Diabetes is a growing problem worldwide, so researchers continue to look for lifestyle behaviors that can be changed in order to prevent or reverse this trend. More and more, experts are devoting attention to the Mediterranean diet. Since the 1960’s it has been noted that people living in the Mediterranean have had food habits which can clearly be linked to good health because they consume a variety of fruits, vegetables, legumes, nuts, grains, and olive oil with minimal amounts of animal products.
The Mediterranean diet boasts whole foods and a lower intake of fat, most importantly saturated fat, by the consumption of olive oil over other oils which is proven to reduce insulin resistance and reduce the chances of developing diabetes by one-fifth over diets that feature whole milk and butter which are shown to increase the risk of diabetes.
Overall, the Mediterranean diet has several components that impact diabetes…
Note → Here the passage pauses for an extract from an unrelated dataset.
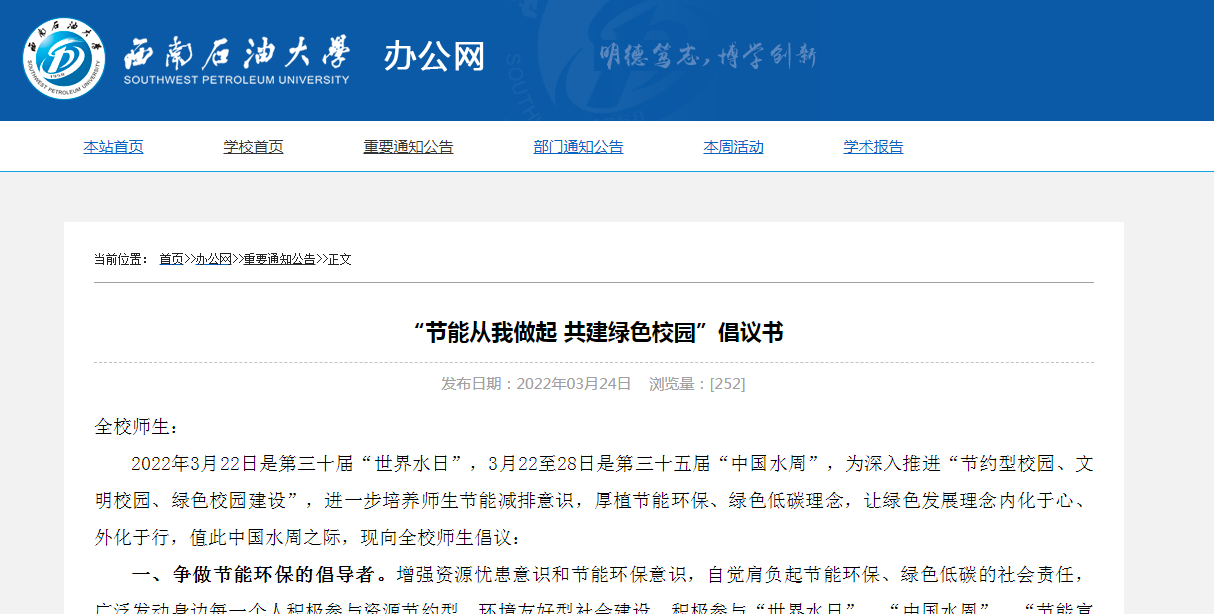
Task: Click the 全校师生 greeting line
Action: [x=136, y=427]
- Consumption of fiber satiates and causes diabetics to eat less and consume less sugar
- Olive oil has anti-inflamatory properties which may decrease the risk of chronic disease and adds nutrients to food rather than just adding fat like other oils may tend to do
- Energy density or calorie content of the Mediterranean diet is lower than the typical American diet and shows a decreased risk of obesity and related chronic health problems by increasing consumption of fruits, vegetables, and legumes.
- High Antioxidant intake from consuming a diet rich in fruits and vegetables reduces the risk of type II diabetes.
The balance of micronutirents, phytochemicals, and fiber seem to play a major role in improving glycemic control which is very important in the prevention and treatment of diabetes.Be sure to consult with your primary care physician regarding your own health needs.